We will define just for simple purposes, and what I did in this article is defined monetary entropy as a long-term inflation rate of that money, of whatever money system in question that you're talking with. In this case, let's say, we're talking about the dollar. Now, and it's a tricky definition, because then you have to define what inflation is. I think, a lot of us in here understand how slippery slope that can be. There's some arbitrary metrics, like CPI. None of them are perfect. They all have imperfect ability to actually assess inflation, because inflation is something that's subjective. It's something that is not based on an aggregate level of data. It's based on a fluid system, where prices are constantly fluctuating.

Just for simplicity purposes, just think of it as an inflation rate of money, whether that be the growth of a money supply, whether that be some aggregate inflation mechanism, but it’s some form of leakage to the system. If you have thermodynamic entropy, and you have a lot of innovation, that's great. You're creating a lot of negative informational entropy. That means you're creating a lot of information that can be utilized. It's good for society. It's good for productivity. It's how humanity scales.

If all of that is being obfuscated by monetary entropy, which we're subtracting from that power law, you end up missing out on so much of that human potential. In some ways, you could completely negate it. That's something, guys like Jeff Booth are really amazing at articulating is how technology is deflationary, but monetary inflation is basically this hamster wheel that we're on that's basically, we ended up spinning our wheels, because we don't allow that innovation to flourish. We don't allow it to do what it would otherwise do.

Maybe it does what it wants to do in certain fields. Maybe certain areas, we see massive technological innovation, massive deflation, but that ends up getting counterbalanced by some massive inflation in some other part of the world. A great example of that would be Moore's law, reducing the cost curve of semiconductors, but simultaneously, healthcare costs and education costs have gone through the roof, and real estate and all sorts of other things that have completely negated the benefit to humanity that may have otherwise caused.

Basically, you have this leakage in the system.
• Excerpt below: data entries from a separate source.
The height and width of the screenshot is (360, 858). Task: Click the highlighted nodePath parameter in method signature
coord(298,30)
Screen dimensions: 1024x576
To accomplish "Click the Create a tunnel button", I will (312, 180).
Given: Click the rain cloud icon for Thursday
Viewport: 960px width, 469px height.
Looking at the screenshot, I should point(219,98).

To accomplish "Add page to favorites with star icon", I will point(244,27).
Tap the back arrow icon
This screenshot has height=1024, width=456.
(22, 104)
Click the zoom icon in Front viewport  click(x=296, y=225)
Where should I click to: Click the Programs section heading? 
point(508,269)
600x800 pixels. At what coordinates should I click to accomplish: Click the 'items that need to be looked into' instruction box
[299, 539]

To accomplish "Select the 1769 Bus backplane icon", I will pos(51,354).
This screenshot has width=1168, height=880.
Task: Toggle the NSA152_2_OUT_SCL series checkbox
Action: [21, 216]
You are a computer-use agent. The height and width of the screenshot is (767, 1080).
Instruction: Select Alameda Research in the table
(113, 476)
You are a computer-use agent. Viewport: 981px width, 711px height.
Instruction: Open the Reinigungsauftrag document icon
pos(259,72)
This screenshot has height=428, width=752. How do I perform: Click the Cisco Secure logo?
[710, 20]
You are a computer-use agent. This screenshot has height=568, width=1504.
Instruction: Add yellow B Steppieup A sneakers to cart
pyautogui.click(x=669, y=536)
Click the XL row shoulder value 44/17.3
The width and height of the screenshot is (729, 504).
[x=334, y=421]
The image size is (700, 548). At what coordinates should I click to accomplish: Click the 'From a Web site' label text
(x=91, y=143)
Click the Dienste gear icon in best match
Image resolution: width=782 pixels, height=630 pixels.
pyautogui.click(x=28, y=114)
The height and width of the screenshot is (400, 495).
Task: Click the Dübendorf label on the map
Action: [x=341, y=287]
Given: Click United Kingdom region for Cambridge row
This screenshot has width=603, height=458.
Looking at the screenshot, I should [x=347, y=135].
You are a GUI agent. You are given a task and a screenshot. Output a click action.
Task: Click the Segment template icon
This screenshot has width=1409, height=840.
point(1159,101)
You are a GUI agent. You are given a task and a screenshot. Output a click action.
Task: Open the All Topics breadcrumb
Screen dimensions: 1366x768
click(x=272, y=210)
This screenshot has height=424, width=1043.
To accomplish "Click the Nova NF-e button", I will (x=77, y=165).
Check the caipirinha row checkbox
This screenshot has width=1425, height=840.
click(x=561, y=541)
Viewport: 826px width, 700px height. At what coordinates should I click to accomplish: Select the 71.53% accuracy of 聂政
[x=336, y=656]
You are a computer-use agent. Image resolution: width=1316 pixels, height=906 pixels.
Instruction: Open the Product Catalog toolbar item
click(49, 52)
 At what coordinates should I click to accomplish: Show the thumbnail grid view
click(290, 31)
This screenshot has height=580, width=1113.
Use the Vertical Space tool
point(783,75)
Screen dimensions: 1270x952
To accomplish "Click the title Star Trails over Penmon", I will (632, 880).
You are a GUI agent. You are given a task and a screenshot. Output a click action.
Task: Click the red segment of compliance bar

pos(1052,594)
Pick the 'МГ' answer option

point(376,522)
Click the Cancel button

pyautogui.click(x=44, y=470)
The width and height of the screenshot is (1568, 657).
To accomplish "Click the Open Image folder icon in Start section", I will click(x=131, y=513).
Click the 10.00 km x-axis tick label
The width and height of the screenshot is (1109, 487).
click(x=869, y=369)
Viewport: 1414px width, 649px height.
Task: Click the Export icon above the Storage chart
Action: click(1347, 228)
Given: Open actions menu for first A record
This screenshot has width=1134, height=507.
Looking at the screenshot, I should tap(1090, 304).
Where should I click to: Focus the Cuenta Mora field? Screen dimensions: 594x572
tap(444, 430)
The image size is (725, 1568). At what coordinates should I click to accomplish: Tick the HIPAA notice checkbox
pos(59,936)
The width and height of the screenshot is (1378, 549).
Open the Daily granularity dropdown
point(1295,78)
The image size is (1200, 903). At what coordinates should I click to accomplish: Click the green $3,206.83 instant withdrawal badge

When there's no leakage, when you have a pristine money that has zero entropy, everything can transmit from one side of the equation to the other fluidly, without anything obfuscating, without anything, getting in the way. That is really the aha. That's the crux of this. That's why I think money that can scale in this way, and it can scale not just as a store of value, but as a medium of transmission and as a medium of specialization, which we can get into in a little bit what I mean by that. That's really the crux of why this is so different from just digital gold. Before we go on, I'll pause there.

[00:21:47] GS: Aaron, first off incredible. Super, super smart. Do you think that inequation or inefficiency is like a purposeful, tactical thing? Or just a literal inefficiency of a money market?

[00:21:58] AS: Yeah, that's a good question. I tend to believe that – I think, everyone in the system – Not everyone, but I think, there's a lot of people in the system that generally genuinely think that the system we're in is good, is righteous, that everyone's just doing the best they can. I tend to think that these mistakes occur at the margin and over time and they compound. Because a great example of that, you can put together a system where you say, okay, “We need more money because we need to fund this or that thing.”

Then of course, a lot of that is war and bad things, of course. There's also good things. There's social welfare. There's actual goals that are ideologically valid. What happens is people don't see the long-term compounding effect of that one little policy, right? Then that puts you in a path dependent system, Because that involves creating more debt. Then when you create more debt, you reduce the money velocity. When you were just the money velocity, you need to print more money to create more GDP. When you do that, you need more debt and then you end up in a debt trap. Then everything else becomes even more path dependent, because you can't go back. You can't stop.

You have all these well-meaning people who maybe made decisions along the way that were incremental, or incrementally detrimental, but they’re well-intentioned, but they put us down this path. Now we're on this path that we can't get out of. That's actually a big theme of another article I wrote, where I really talk about, it's called Revenge of the Nodes. It’s one of the more recent pieces I did, which really talks about the deterministic path that we're on. There's really no way out. The only way out is Bitcoin. Honestly, I'm not saying that just to talk our own book here. I genuinely haven't come across any alternative from an economic, from a societal standpoint.

I think that's why we're all here. I think, we all know that. I don't think it's purposeful. I think, it's just the nature of the system. There certainly are negative actors involved, but I don't think it's purposeful.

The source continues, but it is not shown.